Objective 3: Develop strategies using day-neutrality and chromosome substitution lines (CSL) to access genes from the wild G. hirsutum, tomentosum, barbadense, and mustelinum accessions; introgress and release useful germplasm. Sub-objectives 3.1: Develop day-neutral (DN) germplasm from photoperiodic G. hirsutum wild accessions. 3.2: Evaluation and germplasm release of a random mated (RM) population between cultivars and G. hirsutum wild accessions, with alleles for genetic diversity, agronomic, and fiber improvement. 3.3: Evaluate DN germplasm developed from G. hirsutum wild accessions for genetic diversity. 3.4: Develop, evaluate, and officially release two RM populations with introgression from G. tomentosum or mustelinum via CSL. 3.5: Compare/evaluate selected individual CSL from G. barbadense, tomentosum, and mustelinum in crosses with a diverse panel of 5 Upland cultivars. 3.6. Evaluate/compare 9 euploid CSL from G. tomentosum and mustelinum for general and specific combining ability when crossed with 5 diverse Upland cultivars. 3.7. Develop RIL from RM population of G. barbadense CSL crossed with 3 cultivars of Upland cotton (RMBUP-C4). 3.8. Develop CSL. 3.9 Evalute selected euploid CSL from G. barbadense, tomentosum, and mustelinum for fiber/agronomic traits when crossed with TM-1. 3.10: Develop chromosome specific recombinant RIL from partial diallel mating design using the cross of TM-1 and chromosome substitution lines of G. barbadense, tomentosum, and mustelinum for the same chromosome or chromosome segment.

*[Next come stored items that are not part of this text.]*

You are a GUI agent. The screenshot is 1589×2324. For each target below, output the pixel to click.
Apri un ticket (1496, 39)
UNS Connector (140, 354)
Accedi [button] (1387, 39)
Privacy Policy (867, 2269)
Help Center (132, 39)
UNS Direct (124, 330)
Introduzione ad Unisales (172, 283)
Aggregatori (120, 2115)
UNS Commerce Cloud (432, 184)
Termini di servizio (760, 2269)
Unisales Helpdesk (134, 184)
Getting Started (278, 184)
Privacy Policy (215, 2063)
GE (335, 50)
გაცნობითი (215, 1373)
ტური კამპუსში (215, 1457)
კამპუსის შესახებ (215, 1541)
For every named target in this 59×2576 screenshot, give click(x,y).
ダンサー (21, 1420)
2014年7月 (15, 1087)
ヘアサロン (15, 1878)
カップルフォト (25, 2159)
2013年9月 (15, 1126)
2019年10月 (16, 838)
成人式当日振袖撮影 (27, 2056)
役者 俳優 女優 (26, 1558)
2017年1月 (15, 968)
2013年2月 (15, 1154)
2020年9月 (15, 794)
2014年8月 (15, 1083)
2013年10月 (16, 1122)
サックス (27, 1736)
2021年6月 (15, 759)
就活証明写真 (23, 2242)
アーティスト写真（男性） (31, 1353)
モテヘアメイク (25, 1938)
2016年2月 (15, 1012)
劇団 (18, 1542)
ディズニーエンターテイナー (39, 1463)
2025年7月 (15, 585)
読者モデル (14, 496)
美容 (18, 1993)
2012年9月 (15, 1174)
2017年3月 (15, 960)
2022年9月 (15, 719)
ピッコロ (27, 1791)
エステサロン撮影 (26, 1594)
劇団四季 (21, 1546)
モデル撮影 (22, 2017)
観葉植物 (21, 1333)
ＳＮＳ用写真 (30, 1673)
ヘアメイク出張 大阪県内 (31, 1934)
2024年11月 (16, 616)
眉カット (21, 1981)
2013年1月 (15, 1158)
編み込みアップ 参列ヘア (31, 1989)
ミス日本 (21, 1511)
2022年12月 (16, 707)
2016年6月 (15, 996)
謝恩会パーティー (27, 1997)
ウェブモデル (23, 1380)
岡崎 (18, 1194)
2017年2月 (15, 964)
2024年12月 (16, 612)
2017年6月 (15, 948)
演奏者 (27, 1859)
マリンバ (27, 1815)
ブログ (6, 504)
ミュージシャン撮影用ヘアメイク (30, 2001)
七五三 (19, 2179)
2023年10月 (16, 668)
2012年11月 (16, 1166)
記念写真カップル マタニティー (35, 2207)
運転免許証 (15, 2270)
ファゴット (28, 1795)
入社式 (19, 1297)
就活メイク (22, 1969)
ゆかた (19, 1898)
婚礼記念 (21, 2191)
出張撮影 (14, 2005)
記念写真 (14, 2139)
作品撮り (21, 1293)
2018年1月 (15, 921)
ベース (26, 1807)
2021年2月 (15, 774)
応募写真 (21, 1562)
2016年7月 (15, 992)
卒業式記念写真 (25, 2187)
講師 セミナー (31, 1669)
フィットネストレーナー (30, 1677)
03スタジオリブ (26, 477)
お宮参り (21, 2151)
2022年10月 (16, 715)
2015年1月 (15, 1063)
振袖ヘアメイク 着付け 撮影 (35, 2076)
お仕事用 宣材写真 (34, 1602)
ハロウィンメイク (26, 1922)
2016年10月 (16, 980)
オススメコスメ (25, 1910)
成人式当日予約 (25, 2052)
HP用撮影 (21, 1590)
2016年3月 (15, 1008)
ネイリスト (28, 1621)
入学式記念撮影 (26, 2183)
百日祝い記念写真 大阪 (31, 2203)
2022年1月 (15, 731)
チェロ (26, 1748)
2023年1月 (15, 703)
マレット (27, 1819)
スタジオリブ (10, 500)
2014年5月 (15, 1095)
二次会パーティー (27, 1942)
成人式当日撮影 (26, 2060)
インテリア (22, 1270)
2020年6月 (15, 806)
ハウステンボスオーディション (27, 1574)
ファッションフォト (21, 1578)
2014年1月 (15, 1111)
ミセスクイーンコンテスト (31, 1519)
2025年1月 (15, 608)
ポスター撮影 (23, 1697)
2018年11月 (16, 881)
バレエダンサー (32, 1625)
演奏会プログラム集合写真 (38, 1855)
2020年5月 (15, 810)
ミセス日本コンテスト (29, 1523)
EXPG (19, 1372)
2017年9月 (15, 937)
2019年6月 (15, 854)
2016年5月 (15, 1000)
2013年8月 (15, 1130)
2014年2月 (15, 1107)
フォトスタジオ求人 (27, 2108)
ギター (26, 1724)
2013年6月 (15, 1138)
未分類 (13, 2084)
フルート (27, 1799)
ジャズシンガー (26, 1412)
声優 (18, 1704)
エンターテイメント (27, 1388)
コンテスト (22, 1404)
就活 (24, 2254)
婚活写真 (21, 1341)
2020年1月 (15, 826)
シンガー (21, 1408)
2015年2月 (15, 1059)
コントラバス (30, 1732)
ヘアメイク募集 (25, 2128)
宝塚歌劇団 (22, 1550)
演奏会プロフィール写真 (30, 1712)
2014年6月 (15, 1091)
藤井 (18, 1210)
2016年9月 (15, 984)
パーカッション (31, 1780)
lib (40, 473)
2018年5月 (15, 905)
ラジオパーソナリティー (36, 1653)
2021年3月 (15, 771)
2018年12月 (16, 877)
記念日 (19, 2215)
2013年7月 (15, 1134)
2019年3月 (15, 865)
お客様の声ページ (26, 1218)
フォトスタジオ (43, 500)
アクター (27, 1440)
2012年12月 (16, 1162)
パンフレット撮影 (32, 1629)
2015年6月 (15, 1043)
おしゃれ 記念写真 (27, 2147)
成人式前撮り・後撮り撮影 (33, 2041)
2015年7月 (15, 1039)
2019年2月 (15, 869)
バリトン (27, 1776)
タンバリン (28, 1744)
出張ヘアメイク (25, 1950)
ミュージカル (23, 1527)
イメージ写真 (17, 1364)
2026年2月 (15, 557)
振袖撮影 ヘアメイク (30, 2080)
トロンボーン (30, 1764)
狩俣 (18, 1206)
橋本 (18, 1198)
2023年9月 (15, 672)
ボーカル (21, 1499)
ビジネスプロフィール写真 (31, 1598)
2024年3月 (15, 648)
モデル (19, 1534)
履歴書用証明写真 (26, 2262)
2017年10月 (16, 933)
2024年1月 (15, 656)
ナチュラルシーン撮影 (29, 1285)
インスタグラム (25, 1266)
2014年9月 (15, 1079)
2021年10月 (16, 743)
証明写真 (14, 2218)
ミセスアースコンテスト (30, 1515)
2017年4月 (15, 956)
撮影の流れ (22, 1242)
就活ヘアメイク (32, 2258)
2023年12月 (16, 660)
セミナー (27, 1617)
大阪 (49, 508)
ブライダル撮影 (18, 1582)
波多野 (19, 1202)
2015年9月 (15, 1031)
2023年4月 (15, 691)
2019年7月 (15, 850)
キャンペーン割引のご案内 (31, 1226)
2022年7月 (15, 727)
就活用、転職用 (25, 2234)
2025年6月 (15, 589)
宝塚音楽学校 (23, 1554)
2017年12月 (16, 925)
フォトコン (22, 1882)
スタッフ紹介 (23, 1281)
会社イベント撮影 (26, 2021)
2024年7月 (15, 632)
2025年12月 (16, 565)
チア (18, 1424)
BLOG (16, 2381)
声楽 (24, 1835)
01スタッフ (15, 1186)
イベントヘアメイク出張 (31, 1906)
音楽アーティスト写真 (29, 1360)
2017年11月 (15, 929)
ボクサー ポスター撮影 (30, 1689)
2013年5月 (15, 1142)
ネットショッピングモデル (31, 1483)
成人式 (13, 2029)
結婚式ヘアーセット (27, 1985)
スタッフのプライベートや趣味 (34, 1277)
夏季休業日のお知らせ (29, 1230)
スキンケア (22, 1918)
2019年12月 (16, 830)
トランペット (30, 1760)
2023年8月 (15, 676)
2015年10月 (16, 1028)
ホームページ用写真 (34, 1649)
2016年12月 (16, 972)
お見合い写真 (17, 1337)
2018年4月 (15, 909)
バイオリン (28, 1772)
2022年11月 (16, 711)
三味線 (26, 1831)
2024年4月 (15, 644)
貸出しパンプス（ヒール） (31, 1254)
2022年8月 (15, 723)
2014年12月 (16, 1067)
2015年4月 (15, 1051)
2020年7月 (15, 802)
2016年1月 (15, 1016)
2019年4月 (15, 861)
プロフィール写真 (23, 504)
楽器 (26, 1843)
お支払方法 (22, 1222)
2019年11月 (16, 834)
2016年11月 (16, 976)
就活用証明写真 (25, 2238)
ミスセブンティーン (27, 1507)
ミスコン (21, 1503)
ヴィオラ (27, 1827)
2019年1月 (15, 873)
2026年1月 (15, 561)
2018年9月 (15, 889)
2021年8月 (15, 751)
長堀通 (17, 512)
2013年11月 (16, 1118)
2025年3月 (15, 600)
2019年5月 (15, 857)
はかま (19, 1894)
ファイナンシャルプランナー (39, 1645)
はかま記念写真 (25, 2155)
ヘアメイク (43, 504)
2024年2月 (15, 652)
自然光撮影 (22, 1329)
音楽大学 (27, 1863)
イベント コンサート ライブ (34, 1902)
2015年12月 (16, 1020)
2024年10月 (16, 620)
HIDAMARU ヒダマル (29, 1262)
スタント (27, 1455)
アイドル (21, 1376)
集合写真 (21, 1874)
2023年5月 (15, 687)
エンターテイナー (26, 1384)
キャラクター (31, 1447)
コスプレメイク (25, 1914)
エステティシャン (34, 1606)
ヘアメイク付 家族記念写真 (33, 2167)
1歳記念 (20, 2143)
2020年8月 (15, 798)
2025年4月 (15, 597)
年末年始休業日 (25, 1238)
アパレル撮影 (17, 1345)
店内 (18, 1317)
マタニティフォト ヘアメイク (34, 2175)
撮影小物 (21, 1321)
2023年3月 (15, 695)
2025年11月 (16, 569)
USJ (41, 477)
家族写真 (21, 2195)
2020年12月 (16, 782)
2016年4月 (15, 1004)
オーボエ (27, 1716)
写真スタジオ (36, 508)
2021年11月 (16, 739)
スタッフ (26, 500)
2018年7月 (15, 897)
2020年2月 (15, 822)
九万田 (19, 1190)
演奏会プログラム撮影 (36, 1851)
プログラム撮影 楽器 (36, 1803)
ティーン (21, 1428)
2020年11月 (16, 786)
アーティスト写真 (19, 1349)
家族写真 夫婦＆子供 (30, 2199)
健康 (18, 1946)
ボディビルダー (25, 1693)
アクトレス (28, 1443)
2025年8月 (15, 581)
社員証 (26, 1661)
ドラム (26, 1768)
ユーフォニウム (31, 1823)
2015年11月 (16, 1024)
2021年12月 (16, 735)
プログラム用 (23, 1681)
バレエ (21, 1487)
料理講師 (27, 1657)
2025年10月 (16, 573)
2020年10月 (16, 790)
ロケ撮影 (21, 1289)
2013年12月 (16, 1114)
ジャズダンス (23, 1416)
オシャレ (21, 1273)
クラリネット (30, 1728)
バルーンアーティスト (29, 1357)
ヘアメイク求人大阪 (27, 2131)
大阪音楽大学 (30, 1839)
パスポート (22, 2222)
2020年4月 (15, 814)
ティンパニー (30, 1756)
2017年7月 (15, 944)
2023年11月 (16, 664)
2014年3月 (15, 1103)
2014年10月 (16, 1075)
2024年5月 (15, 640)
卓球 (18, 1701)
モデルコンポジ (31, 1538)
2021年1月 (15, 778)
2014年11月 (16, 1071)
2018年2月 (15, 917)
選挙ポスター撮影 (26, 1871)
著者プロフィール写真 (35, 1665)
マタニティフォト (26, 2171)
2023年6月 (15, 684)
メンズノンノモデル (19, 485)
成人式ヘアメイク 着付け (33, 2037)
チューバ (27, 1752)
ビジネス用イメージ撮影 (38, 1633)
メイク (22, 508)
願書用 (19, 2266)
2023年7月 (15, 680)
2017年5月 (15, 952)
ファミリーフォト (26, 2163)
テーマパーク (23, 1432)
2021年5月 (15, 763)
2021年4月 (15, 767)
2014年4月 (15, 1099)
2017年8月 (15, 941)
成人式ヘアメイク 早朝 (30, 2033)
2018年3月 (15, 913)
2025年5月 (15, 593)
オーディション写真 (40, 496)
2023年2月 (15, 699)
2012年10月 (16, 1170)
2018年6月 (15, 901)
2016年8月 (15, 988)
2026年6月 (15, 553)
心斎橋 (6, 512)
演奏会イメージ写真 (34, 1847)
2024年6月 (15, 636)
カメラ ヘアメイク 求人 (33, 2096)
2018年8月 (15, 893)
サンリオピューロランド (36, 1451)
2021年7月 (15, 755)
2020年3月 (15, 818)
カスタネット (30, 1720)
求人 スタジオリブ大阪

Greenhouse experiments will be used to evaluate lines for root-knot and reniform nematodes. Recombinant inbred lines will also be developed using single seed descent in the greenhouse. Field plots for agronomic and fiber evaluations will be grown in two soil types on the University Experiment Station Farm. The winter nursery in Mexico will be used to advance two generations per year in the breeding. A well equipped molecular marker laboratory will be used in marker analyses. Root-knot nematode will be maintained in a greenhouse using a common host plant. Reniform nematode will be assayed using soil obtained from a field that has a high population of reniform nematode. In addition, a laboratory culture of reniform nematode will be maintained for use in molecular work. Elite germplasm will be released as it is developed and evaluated. Experiments with transgenic reniform nematode resistant lines will be contained in a greenhouse with all the necessary controls. Software packages are available and will be used for molecular analyses. Statistical software in SAS and in R will be used for evaluation of genetic analyses. Irrigation is available and will be used in selected experiments and in the nursery where crosses are being made. Fiber quality will be done on High Volume Instruments available in a commercial lab.